What was the best advice ever given you?

A reporter once asked Mr. Shaw, “What was the best advice ever given you?”

“You never know,” he said, “who’s going to be in the audience. You never know who is going to be hearing that piece for the first time, and you never know who is going to be hearing that piece for the last time.”

That quote came back to me not long ago as Kathie and I experienced “Chicago” on Broadway. A couple of the leads in that storied show have been performing their role seven times a week for a decade! That’s a lot of shows doing the same part. And yet, we felt as if we were seeing them at their best for the first time. It was magic!

Do clients experience you at your best?

When a prospect sits with you for the first time, do your eyes glimmer with energy, your face warm with a healthy curiosity, your words infused with interest, care, emotion, even compassion? A close, senior colleague confessed to me that one of his greatest concerns is a lack of energy in advisors that borders on laziness. The “same-i-ness” of the business can lull one into complacency.

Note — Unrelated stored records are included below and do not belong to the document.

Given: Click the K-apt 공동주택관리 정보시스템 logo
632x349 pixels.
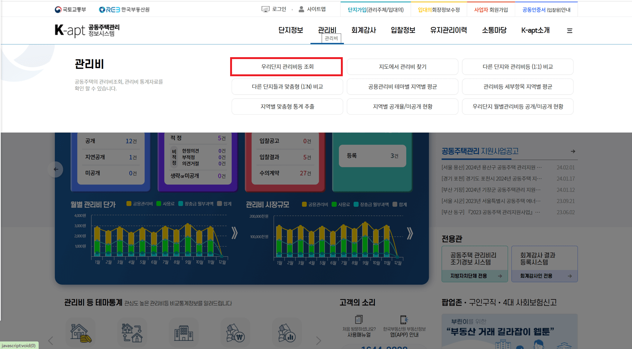Looking at the screenshot, I should (87, 30).
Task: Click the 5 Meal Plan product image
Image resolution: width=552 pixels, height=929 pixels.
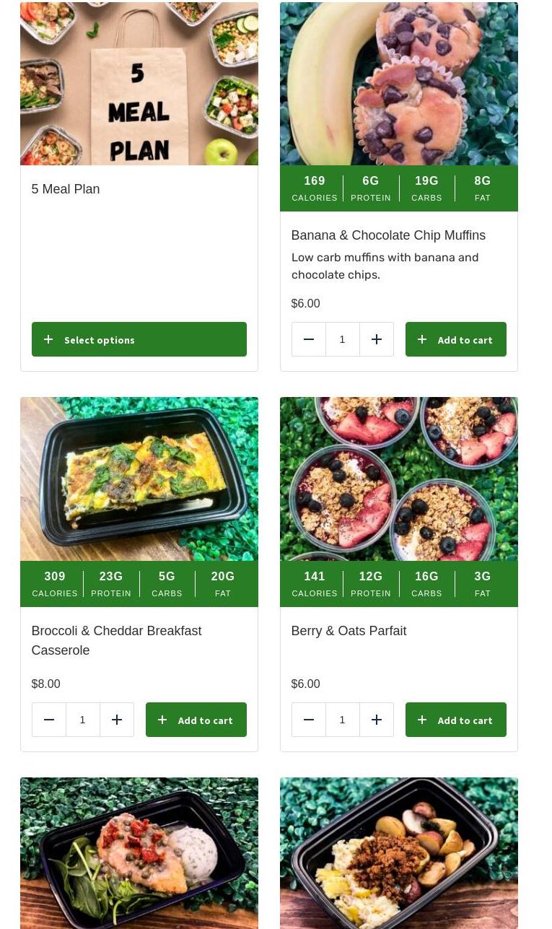Action: point(139,84)
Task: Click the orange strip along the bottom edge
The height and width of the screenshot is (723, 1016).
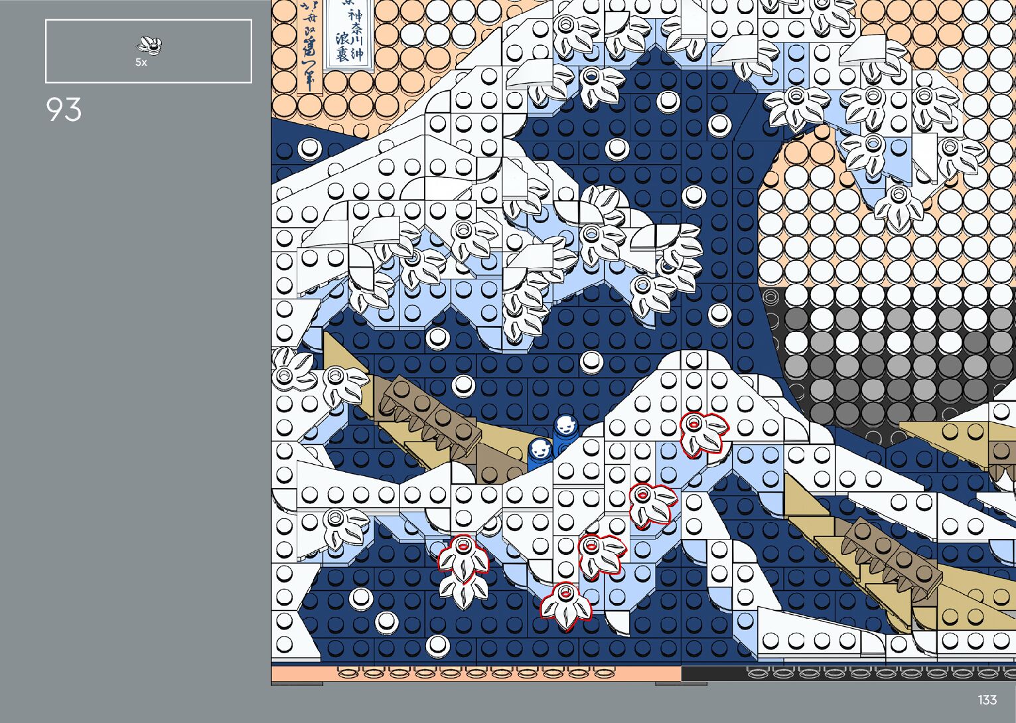Action: coord(475,673)
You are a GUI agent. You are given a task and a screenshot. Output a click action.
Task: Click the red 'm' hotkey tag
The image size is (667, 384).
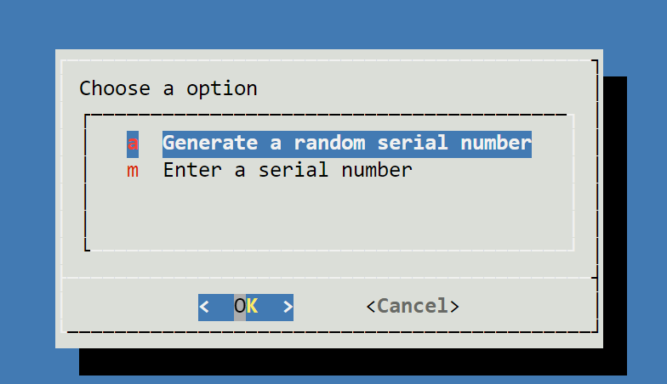pyautogui.click(x=133, y=170)
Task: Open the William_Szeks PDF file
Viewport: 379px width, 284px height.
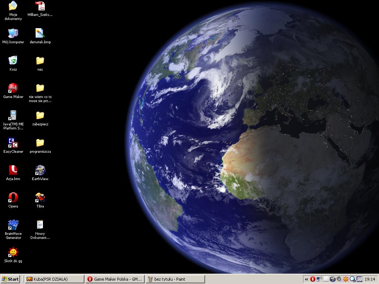Action: (40, 7)
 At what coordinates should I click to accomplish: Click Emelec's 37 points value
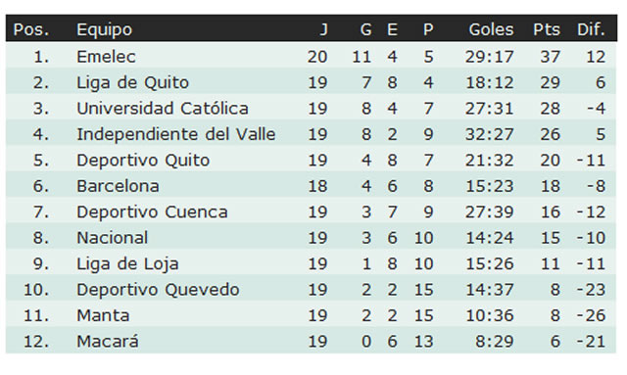tap(550, 57)
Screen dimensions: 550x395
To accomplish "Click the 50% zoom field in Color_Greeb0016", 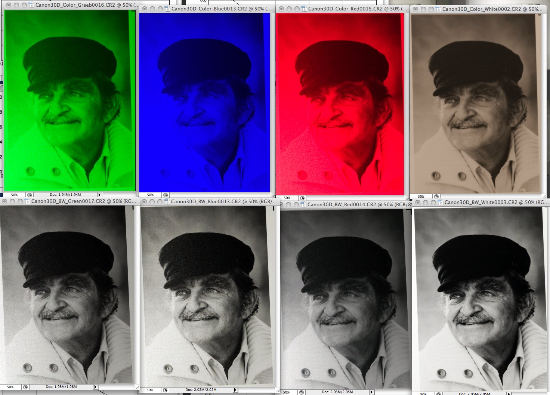I will 14,195.
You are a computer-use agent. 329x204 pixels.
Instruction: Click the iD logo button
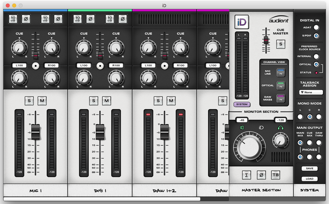242,22
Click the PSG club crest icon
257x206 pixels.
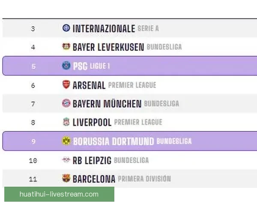pos(66,66)
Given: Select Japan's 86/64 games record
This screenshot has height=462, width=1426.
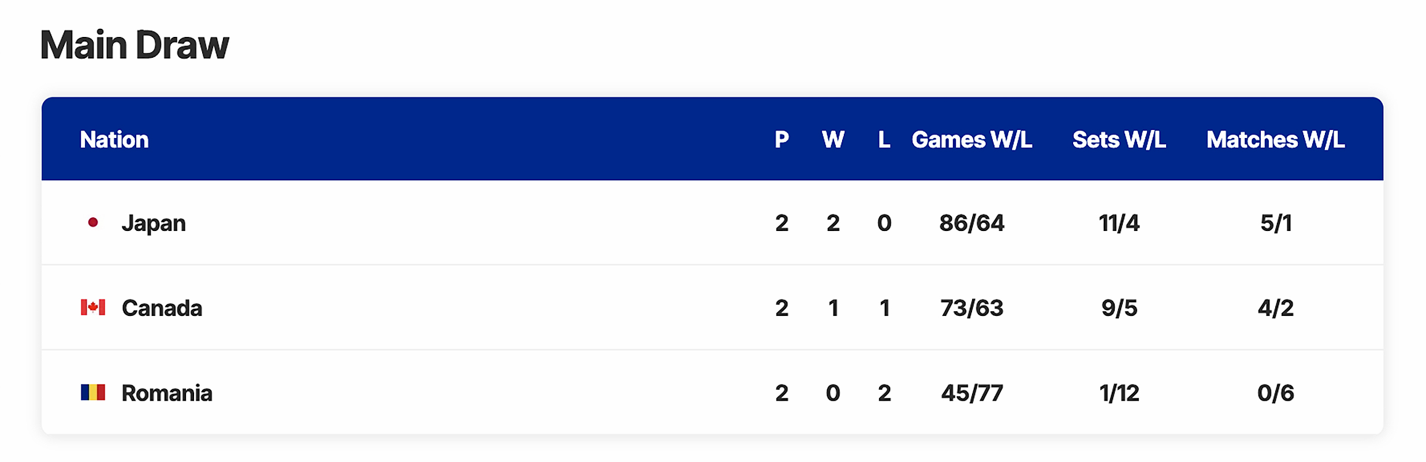Looking at the screenshot, I should click(x=971, y=223).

Advisor guru and friend Don Connelly addresses a similar issue in his blog “Put Investing in Terms Clients Can Understand.” Don hammers this fundamental flaw in many that have us believing clients absorb our world with its esoteric language. They nod their heads when in fact they understand very little. Because another may be a “first-time” listener, the energy and care we use are vital.

Words and nods do not communication and connection make!

Morose, volatile, frustrating market issues beyond our control can cause even the most optimistic among us to flag. We may lose our sense of calling. What contributes to this malaise? We forget what it feels like for another to share a story with us while mumbling under our breath, “I’ve heard this before.”

In these mid weeks of what may be a sweltering summer, heed the sage wisdom of Robert Shaw. Sitting with a client for a review could become transformational because you learn the most important moment in this person’s life heretofore robed in silence. The prospect who shares her statements with you may be a woman who is not sure she can trust you with her future. The couple six months from transitioning into retirement long to hear the music for the first time—a tune that sings with optimism and hope, adventure, and promise.

The music we make in our practice and those for whom we make it deserve our best.

We never know who is going to be in our audience, do we? Let’s choose a great conductor’s wisdom and change our entire perspective on what we do, why it matters, and how important it is to be on our game every day. The first time, last time, every time.